- [Task item]
In the data, extract each line that holds the string "search".

**** Supplied material ****

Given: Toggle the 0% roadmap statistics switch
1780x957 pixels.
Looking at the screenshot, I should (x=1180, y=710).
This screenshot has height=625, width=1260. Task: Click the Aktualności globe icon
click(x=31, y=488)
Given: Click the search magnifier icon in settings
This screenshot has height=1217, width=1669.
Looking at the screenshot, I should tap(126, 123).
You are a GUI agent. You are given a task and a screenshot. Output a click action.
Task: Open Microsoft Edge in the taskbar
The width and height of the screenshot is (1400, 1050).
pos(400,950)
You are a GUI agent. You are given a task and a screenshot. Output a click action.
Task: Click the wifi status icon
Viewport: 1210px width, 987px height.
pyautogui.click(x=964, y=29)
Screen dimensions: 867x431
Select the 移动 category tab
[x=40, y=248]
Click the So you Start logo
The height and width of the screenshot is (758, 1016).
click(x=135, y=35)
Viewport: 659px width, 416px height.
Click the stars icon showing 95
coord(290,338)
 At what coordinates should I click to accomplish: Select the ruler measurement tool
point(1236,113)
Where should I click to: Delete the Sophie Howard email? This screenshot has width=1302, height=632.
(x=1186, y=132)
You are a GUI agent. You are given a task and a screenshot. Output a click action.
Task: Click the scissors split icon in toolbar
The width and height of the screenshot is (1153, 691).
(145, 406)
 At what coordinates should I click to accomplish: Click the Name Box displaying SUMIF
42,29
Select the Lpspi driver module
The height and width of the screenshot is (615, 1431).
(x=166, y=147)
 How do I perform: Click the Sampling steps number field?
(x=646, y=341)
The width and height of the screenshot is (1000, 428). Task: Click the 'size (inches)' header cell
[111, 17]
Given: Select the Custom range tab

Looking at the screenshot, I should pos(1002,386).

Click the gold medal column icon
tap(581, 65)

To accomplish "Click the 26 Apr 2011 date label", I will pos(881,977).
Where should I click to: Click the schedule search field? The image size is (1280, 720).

****

- [Solution]
Given: Click the search magnifier icon in settings
Where should I click to: Click the schedule search field? The image size is (1280, 720).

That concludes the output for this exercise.